There’s more to financial planning than inputs and algorithms. A flesh and bones advisor listens to your hopes and dreams, and helps you plan for what’s next.
It’s hard to pick up a financial periodical or visit a website these days without reading about all the new “disruptive” technologies that are emerging. A lot of what I read lately sounds pretty exciting: self-driving cars, virtual assistants, and artificial intelligence, to name a few. There are pros and cons to all of these developments — it all depends on your perspective.
Until the robo-advisor tools can listen, empathize, and course-correct for all that life throws at us, we’ll keep advising.
In the financial industry, the 800-pound disruptive gorilla in the room is the so-called “robo-adviser.” Entire firms have emerged in the robo-advice space and they have been gathering investor dollars at a brisk pace. Bloomberg reports that robo-advisor services are expected to reach more than $435 billion by 2018.
The rise of the robo-advisor
For those who don’t have their face buried in Barron’s every Saturday morning, a quick recap of the robo-advisor model. The concept is relatively simple: Allow investors to avoid the complexities of asset allocation by answering 10 to 20 multiple choice questions on a website or app. The responses are interpreted by a computer algorithm to decipher the person’s risk tolerance, and abracadabra, you have your investment allocation.
All that is left for the investor to do is fund the account and the computer will invest the money in accordance to the individual’s newly adopted allocation. The value proposition for robo-advice is equally straightforward. It goes like this: Individual investors, left to self-manage their investments, are often heavily influenced by emotion and that can be counter-productive to their success. By allowing a calm, unemotional computer to allocate, monitor, and rebalance your portfolio, you should see superior results. Best of all, several firms are offering their robo-advisor tools for no or low cost.
Try telling your dreams to an algorithm
This is my 25th year in financial services, so thinking about a computer program replacing what a human wealth advisor/financial planner tackles is something I take a particular interest in. And at the risk of sounding like a Luddite, I’m just not buying it.
For the last quarter century, I have sat with clients across desks, at conference tables, and at kitchen tables, taking in their hopes, dreams, fears, and a multitude of nuanced behaviors in order to develop their financial roadmaps. Each plan is as unique as the clients I sit with, but all with a common goal: to achieve their dreams and avoid their fears.
Can a computer truly understand human emotions?

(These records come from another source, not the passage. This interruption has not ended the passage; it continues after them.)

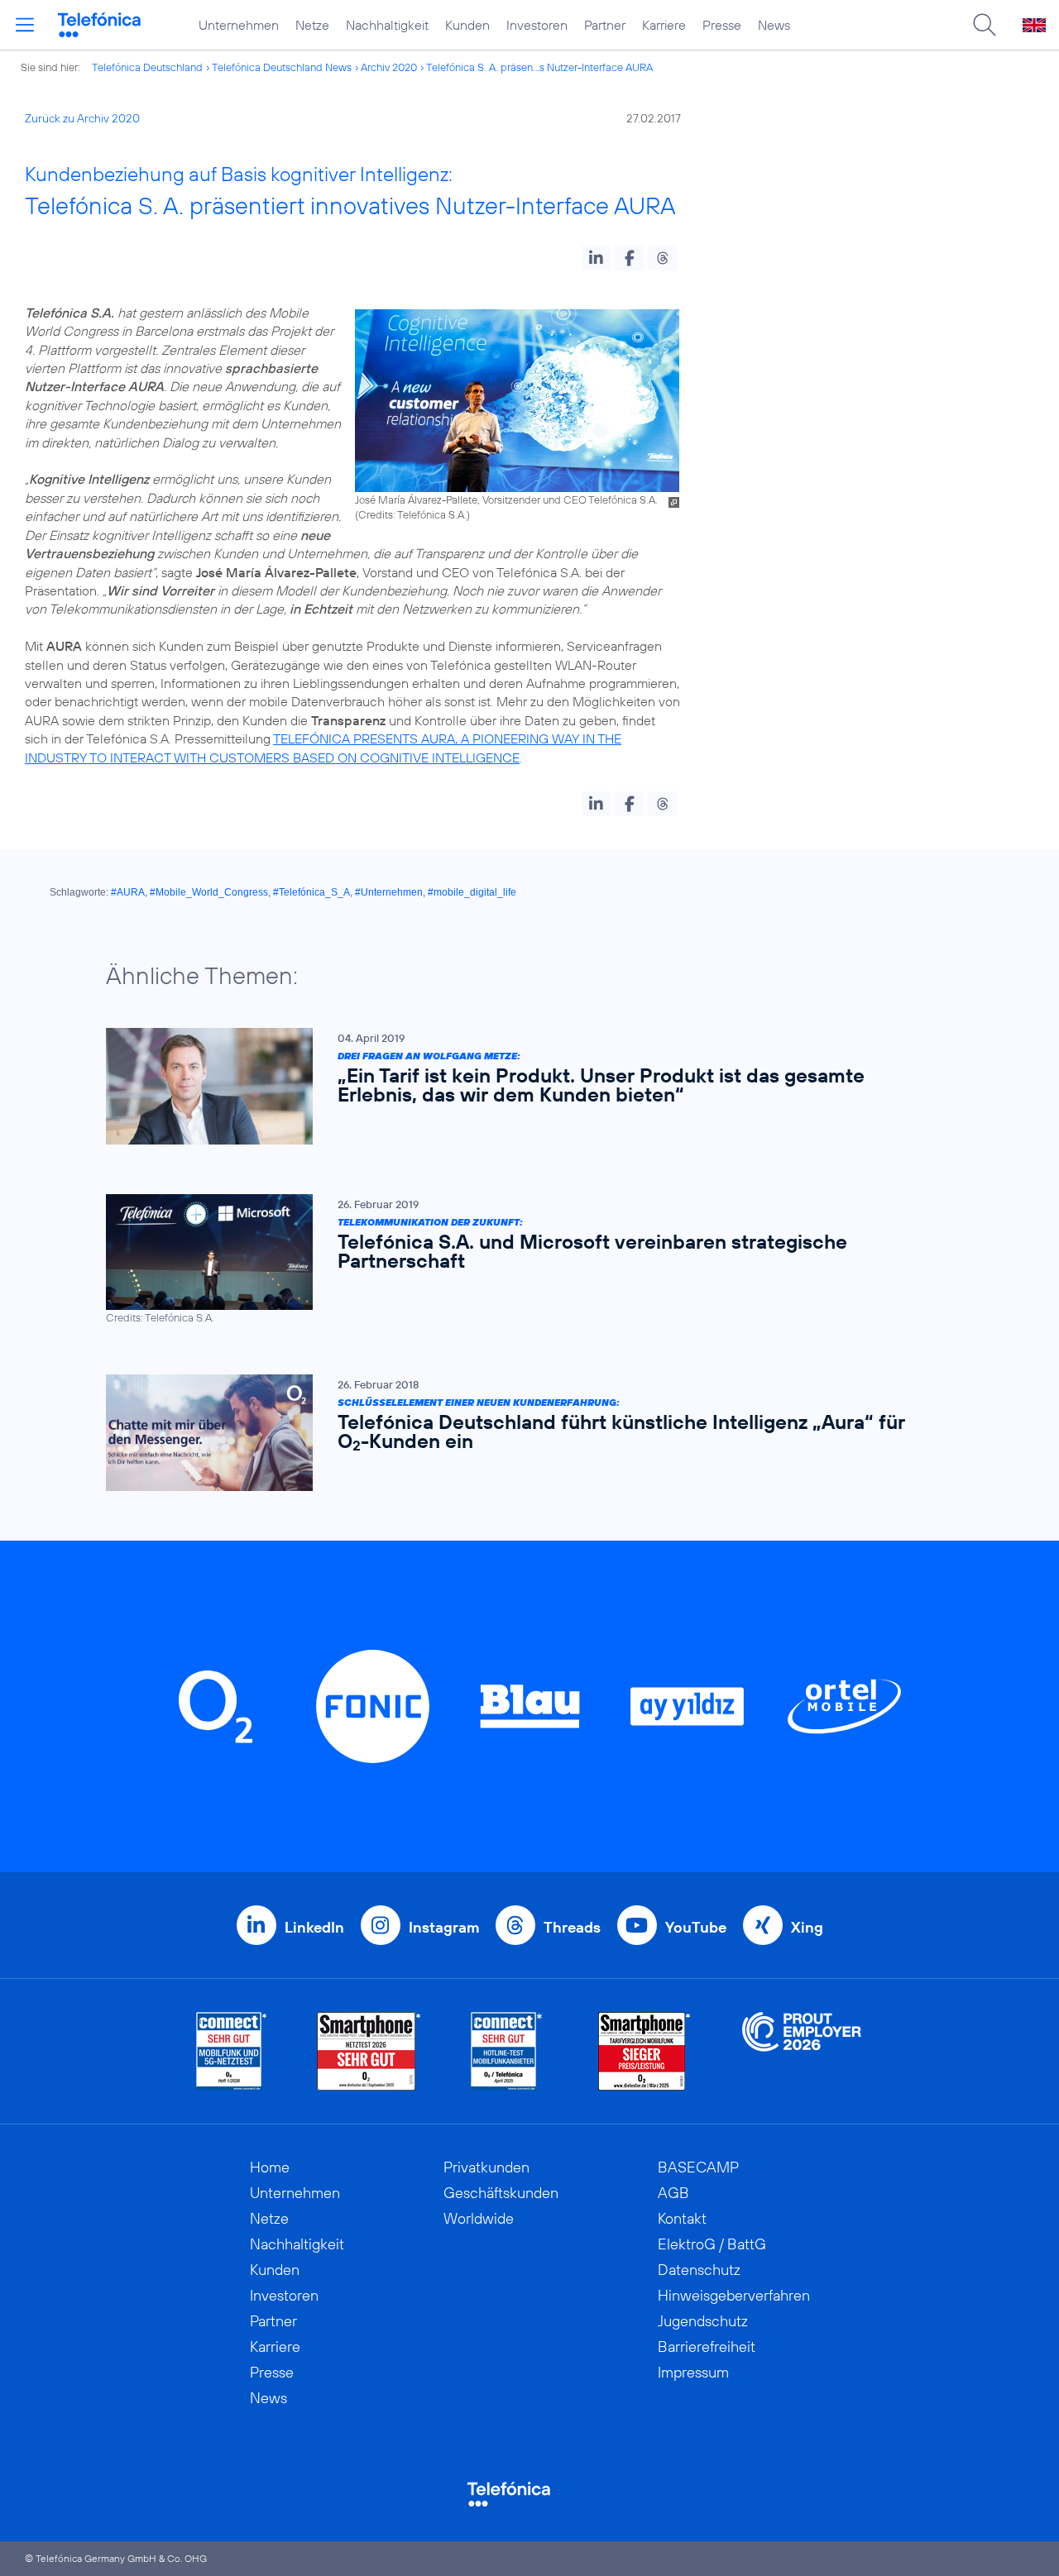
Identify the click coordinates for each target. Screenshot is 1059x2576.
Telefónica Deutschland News (282, 67)
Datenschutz (699, 2269)
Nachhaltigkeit (387, 25)
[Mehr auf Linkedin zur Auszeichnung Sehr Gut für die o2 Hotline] (507, 2051)
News (774, 25)
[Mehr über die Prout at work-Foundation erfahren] (801, 2051)
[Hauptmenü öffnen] (25, 25)
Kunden (467, 25)
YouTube (695, 1927)
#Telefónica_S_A (311, 892)
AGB (673, 2192)
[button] (596, 258)
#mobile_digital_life (472, 892)
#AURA (128, 892)
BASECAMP (698, 2167)
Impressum (693, 2372)
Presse (721, 25)
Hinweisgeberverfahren (734, 2295)
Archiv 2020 (389, 67)
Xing (807, 1927)
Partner (604, 25)
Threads (572, 1927)
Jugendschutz (703, 2320)
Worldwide (478, 2218)
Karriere (664, 25)
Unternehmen (239, 25)
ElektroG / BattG (712, 2243)
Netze (312, 25)
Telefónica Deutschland (147, 67)
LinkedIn (314, 1927)
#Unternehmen (389, 892)
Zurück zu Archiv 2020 (82, 118)
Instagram (444, 1927)
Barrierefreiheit (706, 2346)
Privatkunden (486, 2167)
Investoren (537, 25)
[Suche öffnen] (984, 25)
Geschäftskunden (500, 2192)
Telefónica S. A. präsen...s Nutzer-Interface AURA (539, 67)
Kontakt (682, 2218)
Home (270, 2167)
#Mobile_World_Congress (209, 892)
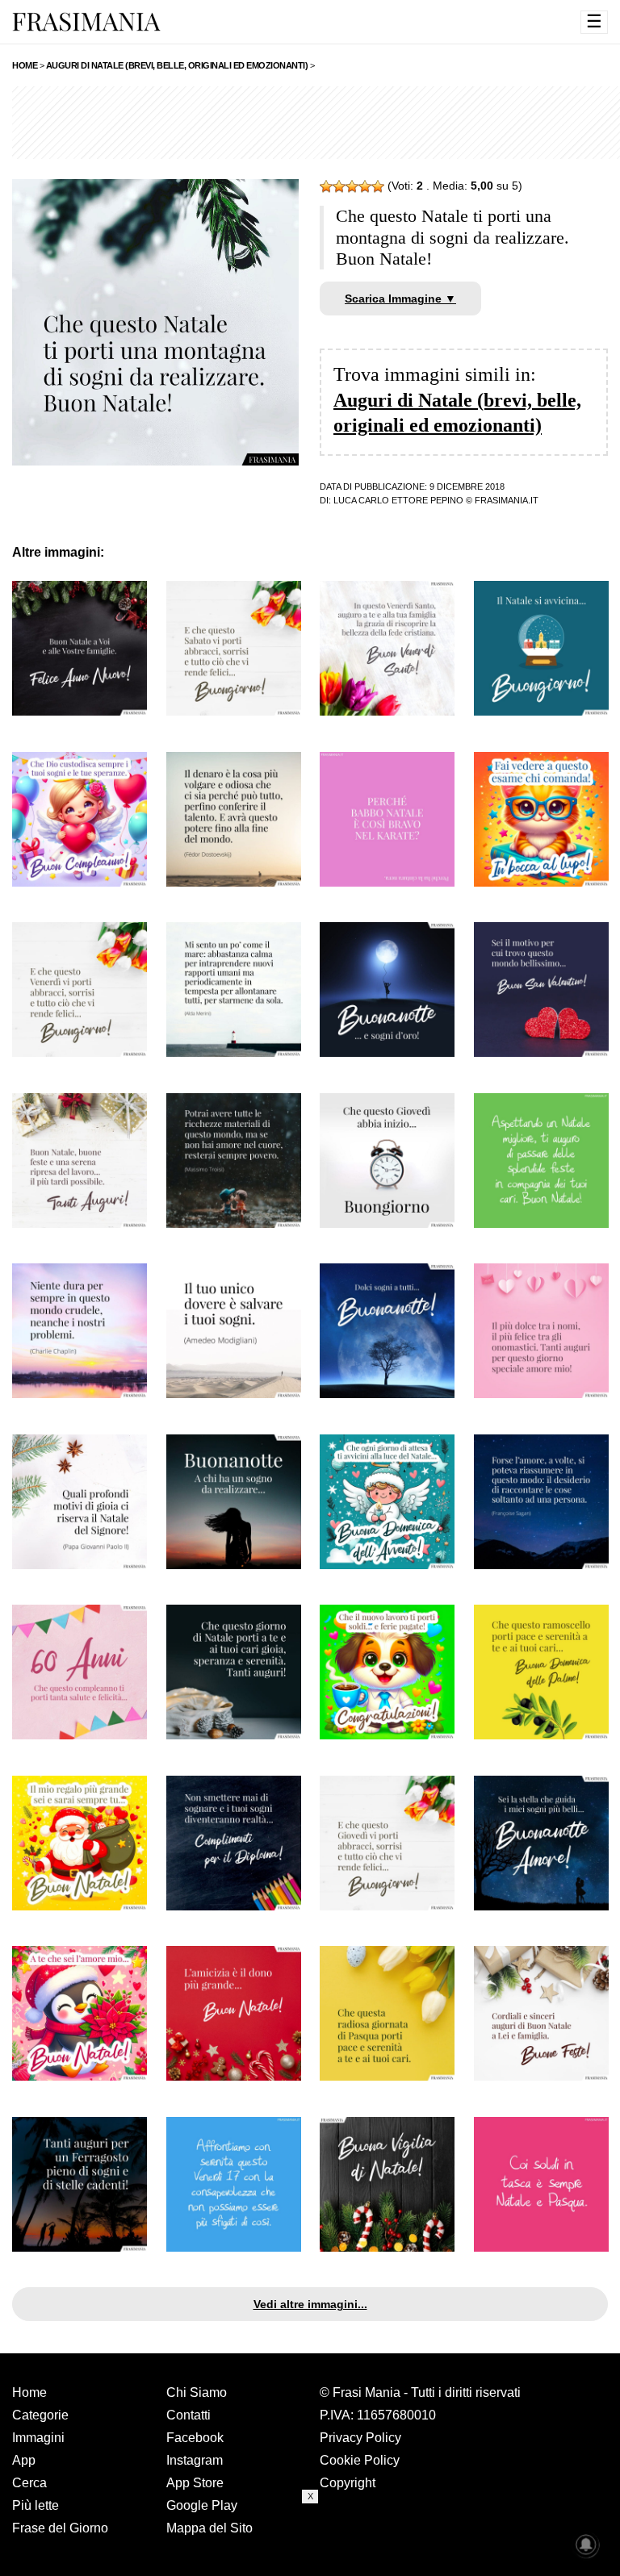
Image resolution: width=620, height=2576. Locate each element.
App (24, 2460)
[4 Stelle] (364, 186)
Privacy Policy (360, 2437)
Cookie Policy (360, 2460)
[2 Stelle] (339, 186)
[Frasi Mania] (86, 21)
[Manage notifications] (586, 2544)
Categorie (40, 2415)
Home (29, 2392)
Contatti (188, 2415)
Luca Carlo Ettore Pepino (398, 500)
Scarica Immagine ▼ (400, 298)
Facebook (195, 2437)
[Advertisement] (310, 2539)
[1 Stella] (326, 186)
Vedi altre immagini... (310, 2304)
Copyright (347, 2483)
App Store (195, 2483)
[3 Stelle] (352, 186)
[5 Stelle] (377, 186)
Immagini (38, 2437)
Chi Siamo (196, 2392)
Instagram (194, 2460)
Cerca (29, 2483)
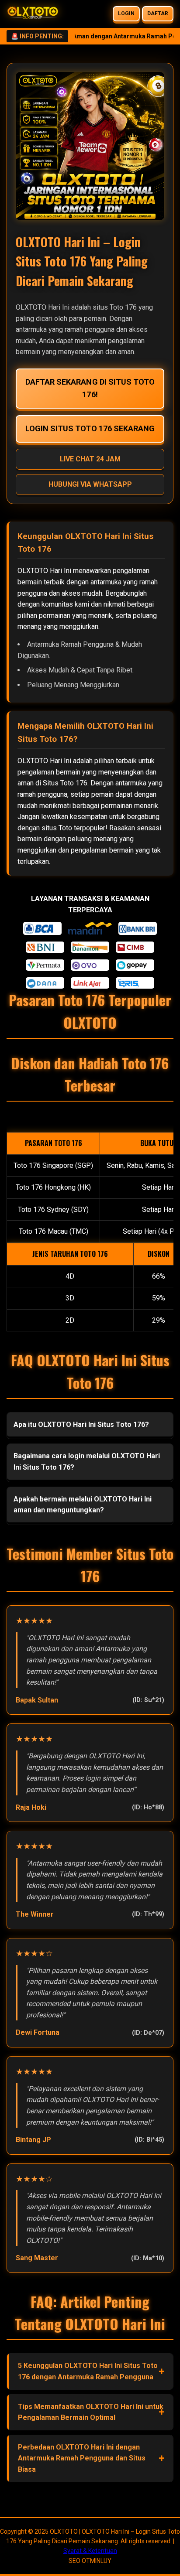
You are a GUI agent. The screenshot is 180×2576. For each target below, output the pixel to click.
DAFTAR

It’s been said that even the best battle plan goes straight out the window with the first shot fired, and in my experience, that’s generally how I’ve seen clients react. In the halcyon days of the late 90's tech boom, clients were ready to abandon their plans to chase the next dot com IPO; conversely, in the depths of the 2008 Great Recession, some investors wanted to sell everything and stuff their cash under a mattress. My concern is that when the going gets tough, you can’t call an algorithm.
These new robo-tools aren’t even as old as the last recession, so their short existence has only been during a steady bull market. It will be interesting to watch what happens when the next recession rears its ugly head. Memories are short and investor enthusiasm continues to push stock valuations ever higher.
When the going gets tough, you need a financial advisor, one you know, who has worked with you to create a goals-based financial plan built to channel and manage your emotions, so you stay grounded and on track.
How we can help
I sleep well at night. Until the robo-advisor tools can listen, empathize, and course-correct for all that life throws at us, we’ll keep advising. You can’t take a client’s emotions out of the calculation as the algorithms try to do. Pretending they aren’t there would be a breach of my fiduciary duty. Yes, these new tools are interesting and they can have merit, just be careful not to confuse a program that produces a blueprint with an architect.
In the meantime, I’m waiting patiently for the self-driving car.